Thus, what I am about to show you is ** unsupported ** today. The reason I am documenting it here is that I know a lot of customers and partners are interested in this process simply for a proof of concept. But please note that this integration should not be done in a production environment. You will not be supported. We are already working on a way to introduce this integration as a simple user experience in a future release. If you wish to implement this procedure, you do so at your own risk.

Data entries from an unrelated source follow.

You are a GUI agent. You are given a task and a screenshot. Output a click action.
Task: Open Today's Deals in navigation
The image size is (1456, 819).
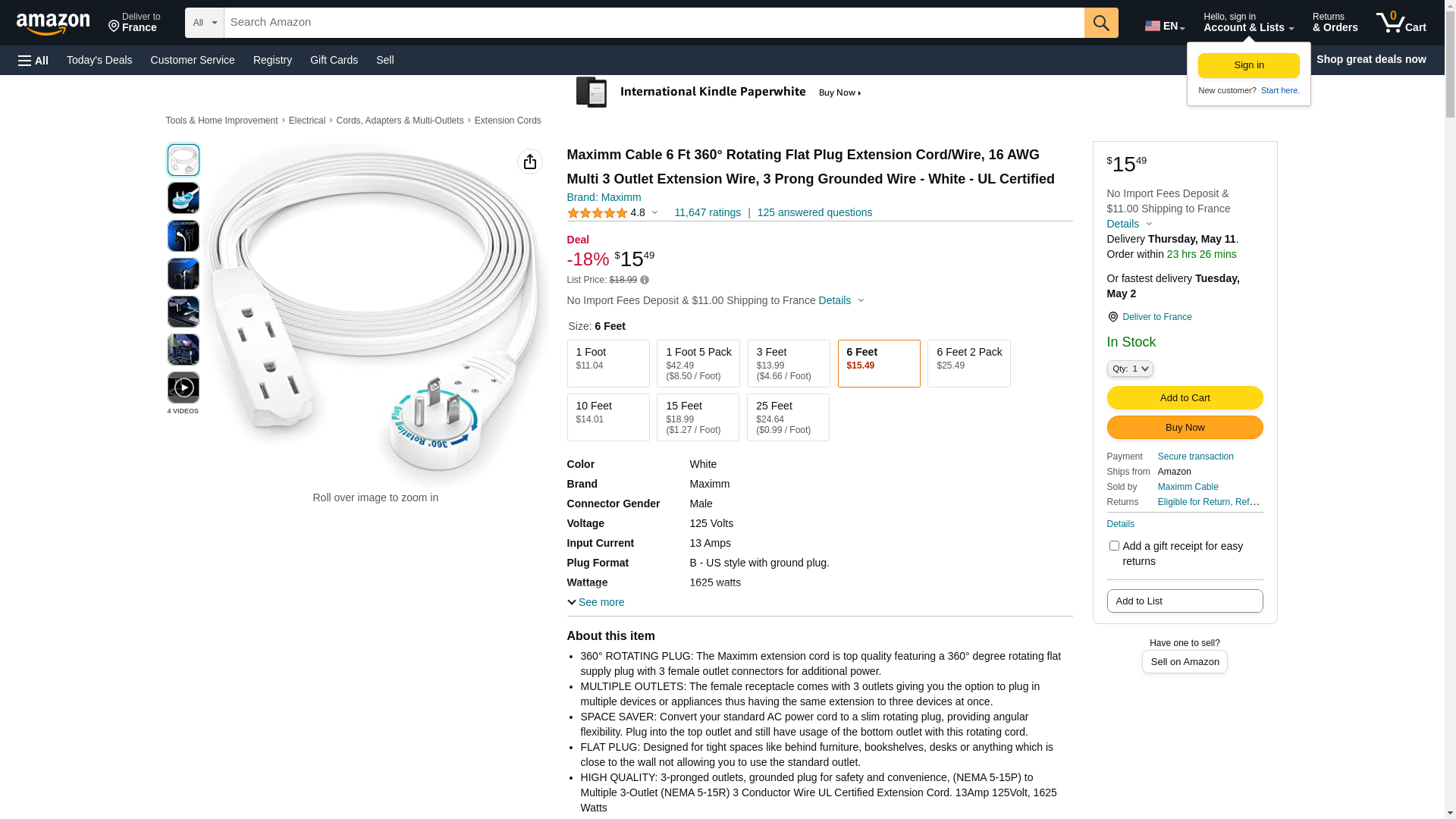[99, 60]
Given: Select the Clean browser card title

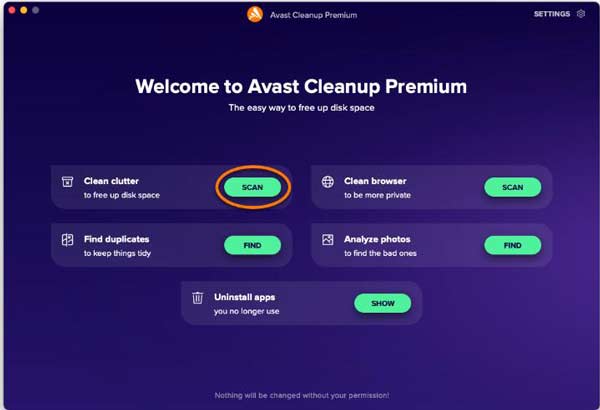Looking at the screenshot, I should [375, 181].
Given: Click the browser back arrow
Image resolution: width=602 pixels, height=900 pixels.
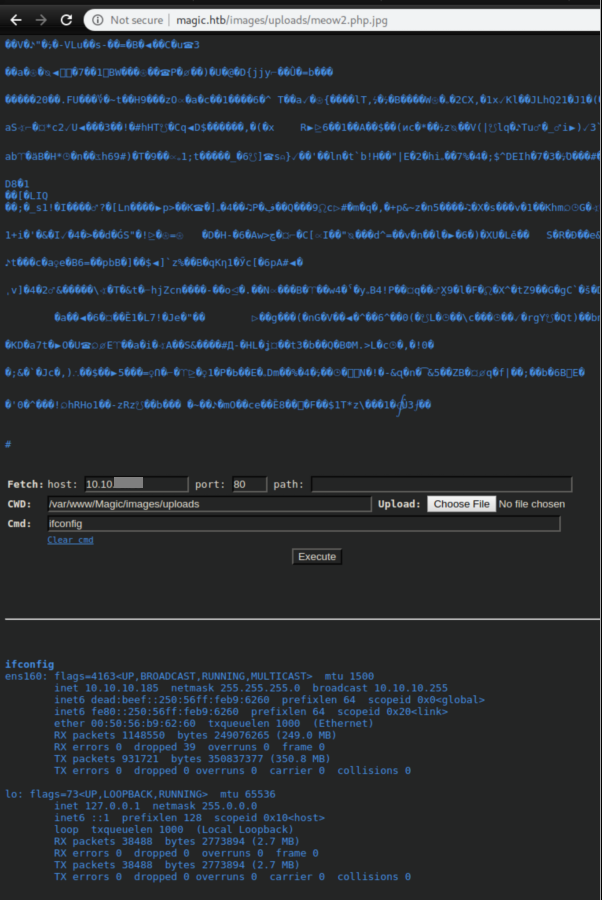Looking at the screenshot, I should 14,19.
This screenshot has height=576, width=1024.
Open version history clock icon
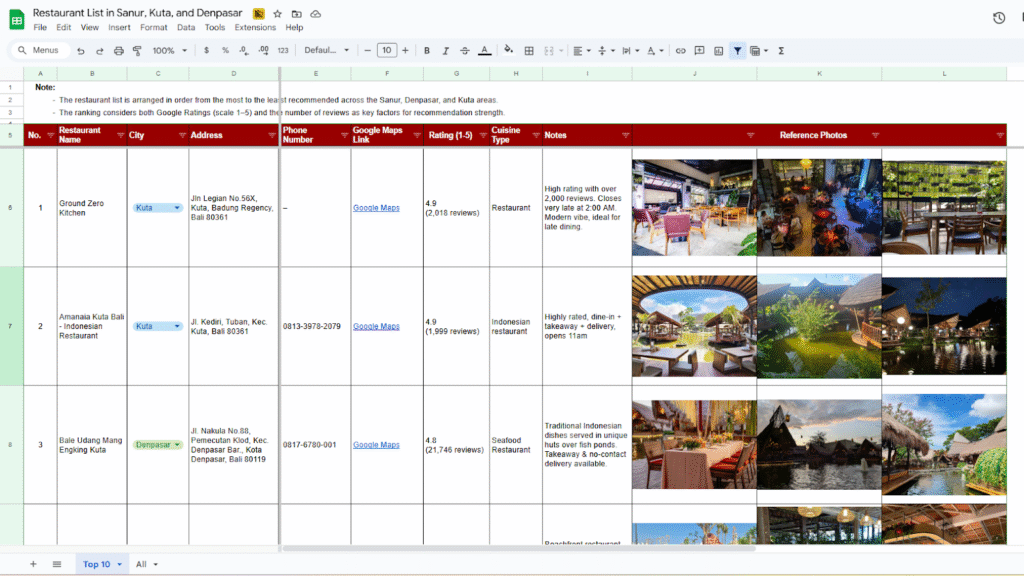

Without this procedure, any attempt to pull an image from the Harbor Image Registry will fail with the following Pod events:
Normal Pulling <invalid> (x4 over <invalid>) kubelet, ch-tkg-cluster01-workers-2krnb-65fdb7455b-s2whg \ Pulling image "20.0.0.2/demo-ns/cassandra:v11" Warning Failed <invalid> (x4 over <invalid>) kubelet, ch-tkg-cluster01-workers-2krnb-65fdb7455b-s2whg \ Failed to pull image "20.0.0.2/demo-ns/cassandra:v11": rpc error: code = Unknown desc = Error response from daemon: \ Get https://20.0.0.2/v2/: x509: certificate signed by unknown authority Warning Failed <invalid> (x4 over <invalid>) kubelet, ch-tkg-cluster01-workers-2krnb-65fdb7455b-s2whg \ Error: ErrImagePull Normal BackOff <invalid> (x6 over <invalid>) kubelet, ch-tkg-cluster01-workers-2krnb-65fdb7455b-s2whg \ Back-off pulling image "20.0.0.2/demo-ns/cassandra:v11" Warning Failed <invalid> (x7 over <invalid>) kubelet, ch-tkg-cluster01-workers-2krnb-65fdb7455b-s2whg \ Error: ImagePullBackOff
The x509: certificate signed by unknown authority basically means that the requester (TKG cluster worker node) does not have a valid certificate and is not trusted by the registry.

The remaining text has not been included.